Understanding the artist, the audience and the response. Music is a strange beast to market, because it is art. Art doesn’t conform to the objective norms of marketing, not least because the artists involved may object to heavy-handed sales messaging, for example. So, understanding the artist’s world view and working within that is key - once you’ve had a good go at getting them to see your point of view too, of course! Equally, I think understanding who your audience is and how they see the world is critical, because you need to relate to these people and have them buying in to your messaging. Finally, understanding the response is also essential, because you need to appraise the value of your actions and know whether what you have done generated a net positive response for your artist - be that album sales, streams, views, or meaningful fan growth of any kind.
How do you determine what success looks like?
There’s an ongoing joke with one of our clients that “success looks like lines going up”. Ultimately success is a growth in whatever metric your objective was focused around. If that’s more fans and your graph points upwards as the growth rate has risen significantly, then you are achieving the objective. Finally, success should be a rise in revenues for the artist in question, be that via sales, streams, ticket sales, sync deals etc. One thing we always keep a focus on is what actually generates money; on the whole I’m not a fan of citing social media metrics as if they equate to revenue.
Could you share with us one of your most efficient online campaigns? What were the goals and how did you achieve them?
A recently surprising one was an ad campaign we ran for one artist where we explored a very specific type of mobile advertising that most people in the music business hadn’t latched onto yet. We’d been running a lot of ads across the usual spaces (Facebook, Google, Twitter, select site placements) but just felt there was still a whole cross-section of people we might not be reaching - or possibly that our audience could be better served by other means.
We used this new ad exchange that focused quite tightly on in-app and mobile web app advertising among very compatible platforms and sites. The results were astonishing: as well as achieving a 6% clickthrough rate, it also managed a 20% conversion to sale rate, which is unprecedented. For me then, the learning here was that it was the right thing to explore these new ad platforms and determine their value, because for the foreseeable future this mobile ad exchange will quite definitely feature in every ad campaign we plan out.

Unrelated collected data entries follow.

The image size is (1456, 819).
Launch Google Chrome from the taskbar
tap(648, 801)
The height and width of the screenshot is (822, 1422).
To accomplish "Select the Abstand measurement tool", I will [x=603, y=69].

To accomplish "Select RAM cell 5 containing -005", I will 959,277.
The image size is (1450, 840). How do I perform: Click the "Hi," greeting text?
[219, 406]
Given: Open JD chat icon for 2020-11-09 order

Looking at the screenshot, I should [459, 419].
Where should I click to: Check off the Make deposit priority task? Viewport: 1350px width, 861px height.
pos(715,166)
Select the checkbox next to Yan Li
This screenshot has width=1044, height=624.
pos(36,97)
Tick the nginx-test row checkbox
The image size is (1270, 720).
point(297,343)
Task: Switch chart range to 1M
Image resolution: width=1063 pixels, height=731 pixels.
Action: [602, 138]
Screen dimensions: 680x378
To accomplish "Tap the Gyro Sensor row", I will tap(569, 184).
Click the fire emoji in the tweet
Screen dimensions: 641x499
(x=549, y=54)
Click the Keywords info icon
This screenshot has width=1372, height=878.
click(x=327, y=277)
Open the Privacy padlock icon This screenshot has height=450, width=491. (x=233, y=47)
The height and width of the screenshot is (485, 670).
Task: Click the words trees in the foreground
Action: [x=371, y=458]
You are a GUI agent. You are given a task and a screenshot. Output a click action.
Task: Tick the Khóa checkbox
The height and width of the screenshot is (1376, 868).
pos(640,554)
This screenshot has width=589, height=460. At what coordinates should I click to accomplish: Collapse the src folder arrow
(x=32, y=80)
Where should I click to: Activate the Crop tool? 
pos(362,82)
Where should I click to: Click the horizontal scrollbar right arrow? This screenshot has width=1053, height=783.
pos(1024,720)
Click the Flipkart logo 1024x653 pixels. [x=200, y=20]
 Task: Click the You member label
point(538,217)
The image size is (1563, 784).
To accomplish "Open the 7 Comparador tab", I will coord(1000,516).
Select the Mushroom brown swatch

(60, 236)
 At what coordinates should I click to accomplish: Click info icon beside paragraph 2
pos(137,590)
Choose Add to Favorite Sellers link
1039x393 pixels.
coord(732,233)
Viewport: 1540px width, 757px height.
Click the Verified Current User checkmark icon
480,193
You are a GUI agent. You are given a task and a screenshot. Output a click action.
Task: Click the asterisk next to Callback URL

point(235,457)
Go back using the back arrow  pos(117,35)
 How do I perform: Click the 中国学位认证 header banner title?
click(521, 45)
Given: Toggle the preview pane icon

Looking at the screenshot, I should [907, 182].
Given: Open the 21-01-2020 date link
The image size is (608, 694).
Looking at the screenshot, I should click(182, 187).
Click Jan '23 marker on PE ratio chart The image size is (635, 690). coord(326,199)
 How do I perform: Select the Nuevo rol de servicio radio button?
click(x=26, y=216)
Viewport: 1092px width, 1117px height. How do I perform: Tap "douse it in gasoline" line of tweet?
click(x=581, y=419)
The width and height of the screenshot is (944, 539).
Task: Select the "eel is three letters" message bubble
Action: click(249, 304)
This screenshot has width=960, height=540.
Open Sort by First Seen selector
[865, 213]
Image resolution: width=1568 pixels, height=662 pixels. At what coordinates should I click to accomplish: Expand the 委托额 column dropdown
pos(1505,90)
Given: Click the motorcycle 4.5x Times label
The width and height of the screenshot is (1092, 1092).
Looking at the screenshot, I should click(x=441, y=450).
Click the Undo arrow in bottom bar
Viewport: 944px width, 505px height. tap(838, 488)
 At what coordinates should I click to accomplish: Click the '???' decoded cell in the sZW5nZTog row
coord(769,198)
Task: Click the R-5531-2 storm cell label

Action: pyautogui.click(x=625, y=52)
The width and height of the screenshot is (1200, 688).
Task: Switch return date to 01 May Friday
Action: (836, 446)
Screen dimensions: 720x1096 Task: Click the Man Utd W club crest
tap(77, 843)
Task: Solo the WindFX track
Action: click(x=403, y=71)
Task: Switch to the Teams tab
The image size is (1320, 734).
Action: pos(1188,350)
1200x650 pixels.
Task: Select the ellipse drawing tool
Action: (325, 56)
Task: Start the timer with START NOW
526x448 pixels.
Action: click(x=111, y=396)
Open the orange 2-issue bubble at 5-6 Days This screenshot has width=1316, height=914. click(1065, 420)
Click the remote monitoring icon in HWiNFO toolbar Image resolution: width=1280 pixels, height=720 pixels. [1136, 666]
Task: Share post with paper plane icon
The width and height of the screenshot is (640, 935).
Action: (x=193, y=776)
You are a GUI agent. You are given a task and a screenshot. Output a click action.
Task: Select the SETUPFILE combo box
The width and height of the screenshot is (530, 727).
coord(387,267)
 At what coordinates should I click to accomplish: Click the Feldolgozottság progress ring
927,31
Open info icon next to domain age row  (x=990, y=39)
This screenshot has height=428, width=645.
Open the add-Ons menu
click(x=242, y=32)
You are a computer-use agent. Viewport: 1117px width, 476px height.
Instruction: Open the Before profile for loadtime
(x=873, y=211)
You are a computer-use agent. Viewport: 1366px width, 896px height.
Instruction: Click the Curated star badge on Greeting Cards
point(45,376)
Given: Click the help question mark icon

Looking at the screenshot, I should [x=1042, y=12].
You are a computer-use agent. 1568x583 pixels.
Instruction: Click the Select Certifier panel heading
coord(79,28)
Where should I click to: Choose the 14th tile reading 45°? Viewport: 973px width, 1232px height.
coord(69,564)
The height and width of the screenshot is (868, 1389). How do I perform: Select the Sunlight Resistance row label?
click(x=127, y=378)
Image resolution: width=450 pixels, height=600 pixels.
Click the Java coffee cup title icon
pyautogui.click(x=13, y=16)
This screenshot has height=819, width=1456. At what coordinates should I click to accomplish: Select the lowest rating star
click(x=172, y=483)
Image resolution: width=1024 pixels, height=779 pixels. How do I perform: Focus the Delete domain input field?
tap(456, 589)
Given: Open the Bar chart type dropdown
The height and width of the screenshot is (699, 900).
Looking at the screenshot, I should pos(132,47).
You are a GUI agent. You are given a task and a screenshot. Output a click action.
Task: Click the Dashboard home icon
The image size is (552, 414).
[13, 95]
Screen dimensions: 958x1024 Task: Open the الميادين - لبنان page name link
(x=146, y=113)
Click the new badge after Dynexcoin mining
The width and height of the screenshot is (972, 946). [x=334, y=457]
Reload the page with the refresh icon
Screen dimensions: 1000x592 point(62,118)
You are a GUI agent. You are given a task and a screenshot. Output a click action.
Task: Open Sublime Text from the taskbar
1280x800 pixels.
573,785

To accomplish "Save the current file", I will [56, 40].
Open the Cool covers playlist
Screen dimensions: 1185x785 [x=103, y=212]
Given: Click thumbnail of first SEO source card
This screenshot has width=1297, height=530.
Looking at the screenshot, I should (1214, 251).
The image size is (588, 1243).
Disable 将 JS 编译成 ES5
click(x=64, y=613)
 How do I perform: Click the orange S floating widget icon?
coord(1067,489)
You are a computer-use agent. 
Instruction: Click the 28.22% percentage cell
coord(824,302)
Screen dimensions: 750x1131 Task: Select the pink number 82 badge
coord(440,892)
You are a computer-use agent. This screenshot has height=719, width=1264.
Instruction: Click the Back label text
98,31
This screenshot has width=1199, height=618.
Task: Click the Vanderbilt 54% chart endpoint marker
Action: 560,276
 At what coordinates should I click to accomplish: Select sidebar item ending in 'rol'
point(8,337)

What do you think led to such high clickthrough and conversion rates?
The context of the placements, which were all highly targeted to specific music apps and webapps. That said, I think pretending to know 100% would be retrospectively fitting wisdom onto what was (at the time of booking) an unknown quantity of sorts, which is something I don’t like doing. These were run initially as tests to see how the audience responded, and they proved to respond very well. The lesson here is “try new things and don’t just plough the same old furrow” because you never know what might drastically improve your results.
With music an increasingly mobile experience, are there some basics for mobile marketing that music marketers are missing?
I think just understanding how massive mobile consumption is should be paramount for anyone in marketing now. Its not as simple as people just using social networks the whole time; there’s all manner of apps and other channels through which you can reach these people, and it is critical to explore that. I think through our tests we learned that solid mobile placement worked very well, and based on that learning we now allocate more money to advertising on mobile platforms.
Outside of advertising though, I think its about fully understanding what content works on mobile, what does not - and ticking those basic boxes like making sure your website is mobile-compliant. Equally, understand that things like Facebook are fragmented as a user experience. Directing fans to your custom tab for mail signups is all well and good, but those tabs don’t work on the mobile app - and when the majority of views are on mobile, you’re headed for a fall if you try strategies like that these days.
Are you finding that marketers are changing their concept of a sale as streaming media cannibalizes downloads?
I think for a while now we’ve been more pragmatic about things being about revenue, not sales. It has certainly helped that the drastic growth of Spotify in particular has convinced managers and label heads that it is a viable platform for making money now. That said, iTunes is still a primary focus, which I suspect might start to change in the next 12 months.
What marketing tools do you see as being integral to your daily work?
We are relatively light: having trialled a lot of third party services for things like ad booking, we’ve fallen back into using the native tools - like Facebook Power Editor or Google’s AdWords. We’re doing some testing with AdEspresso at the moment and are impressed so far. Beyond that, we use Next Big Sound more for general insight and reporting now, as the Spotify integration is excellent. Sprout Social also gets some use, ironically more for its reporting tools than its social media management ones (they do a very good-looking PDF report that managers love!).